[Start of section]

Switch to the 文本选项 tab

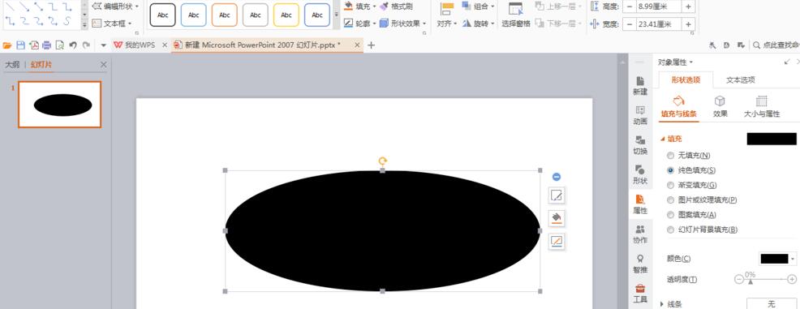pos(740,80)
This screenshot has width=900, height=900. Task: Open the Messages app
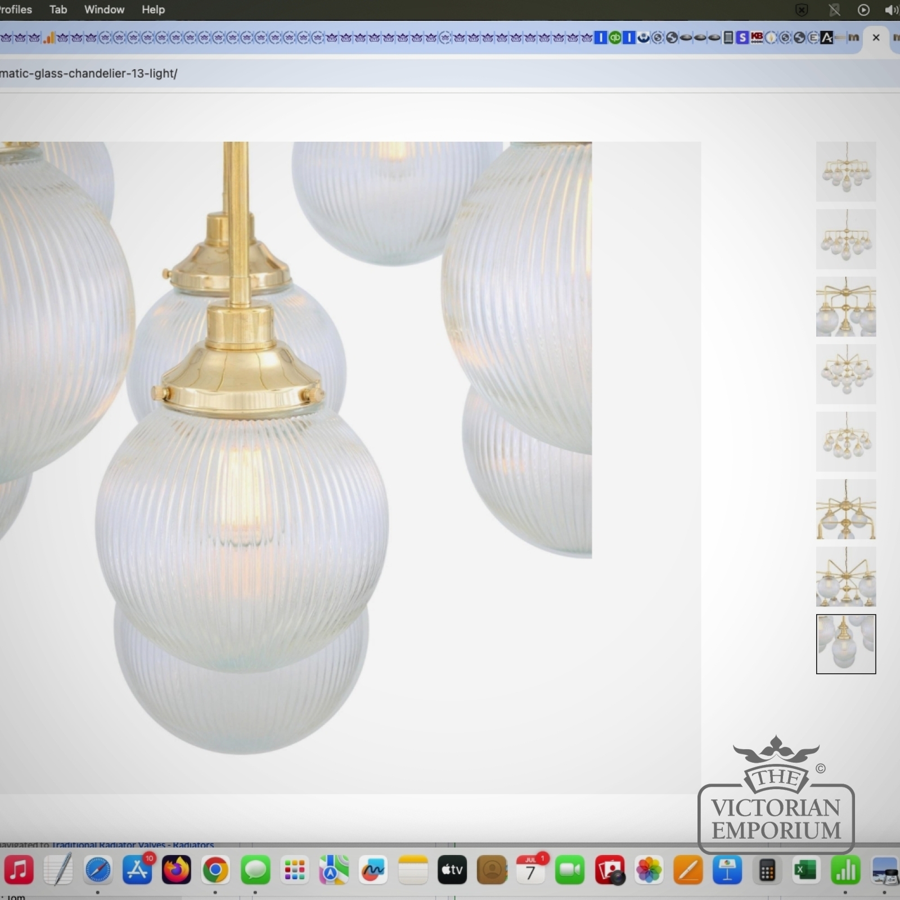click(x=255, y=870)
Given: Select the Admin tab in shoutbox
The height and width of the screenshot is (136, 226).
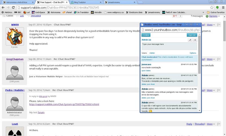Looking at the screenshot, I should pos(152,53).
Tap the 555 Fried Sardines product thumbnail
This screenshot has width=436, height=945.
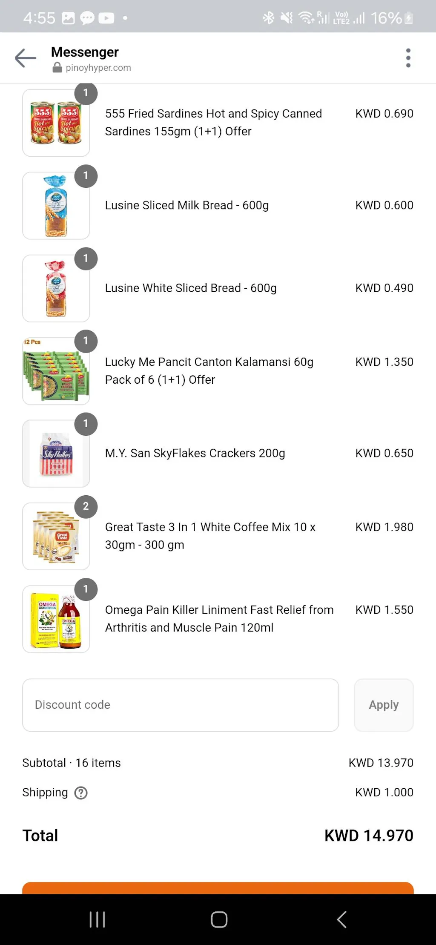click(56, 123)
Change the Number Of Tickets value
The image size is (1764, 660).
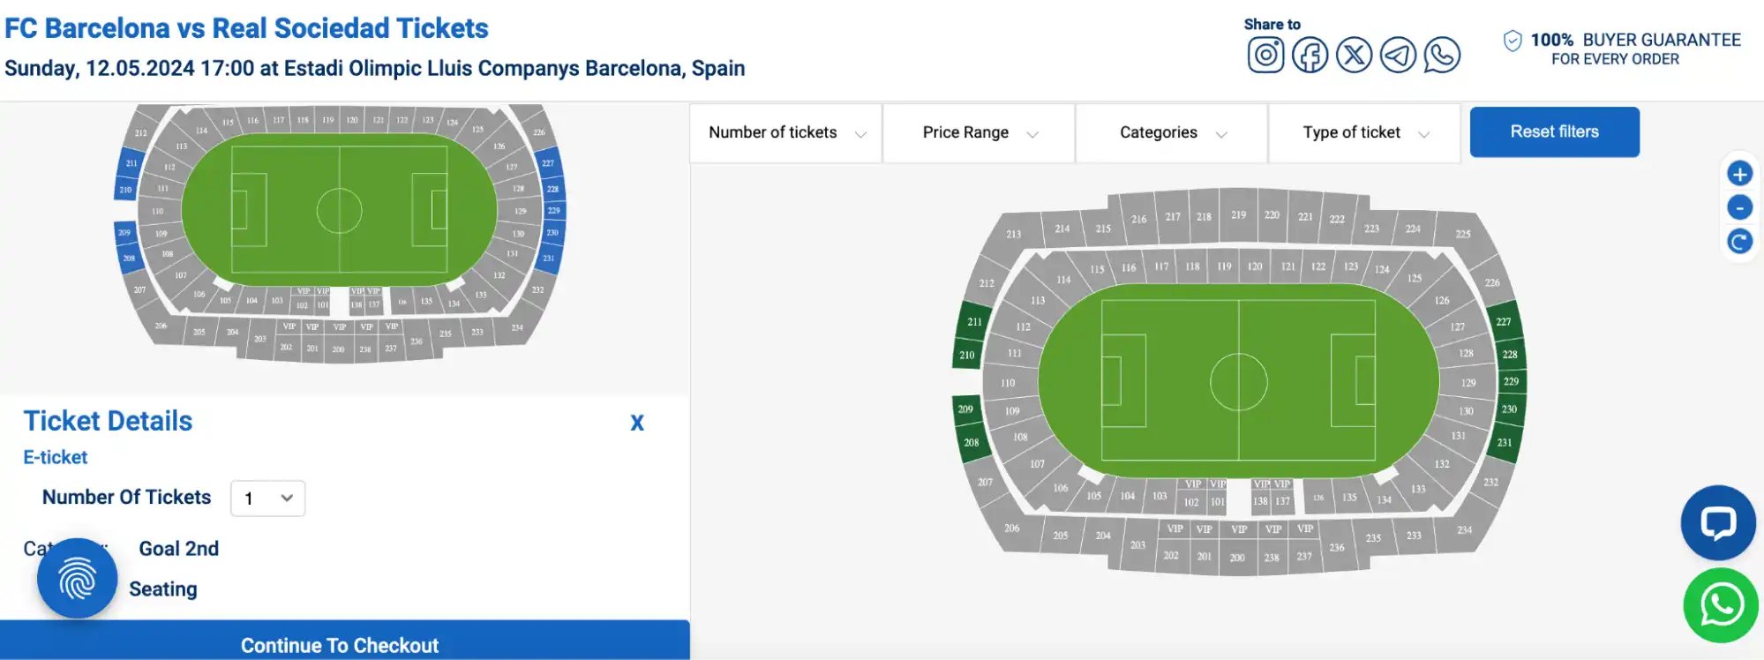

[End of section]

Exercise – The required output is the line containing "Tap the 555 Fried Sardines product thumbnail" plus every line after it to the end of the data, copied exactly and with no pictures.

Result for this task –
Tap the 555 Fried Sardines product thumbnail
This screenshot has width=436, height=945.
click(56, 123)
Change the Number Of Tickets value
The image size is (1764, 660).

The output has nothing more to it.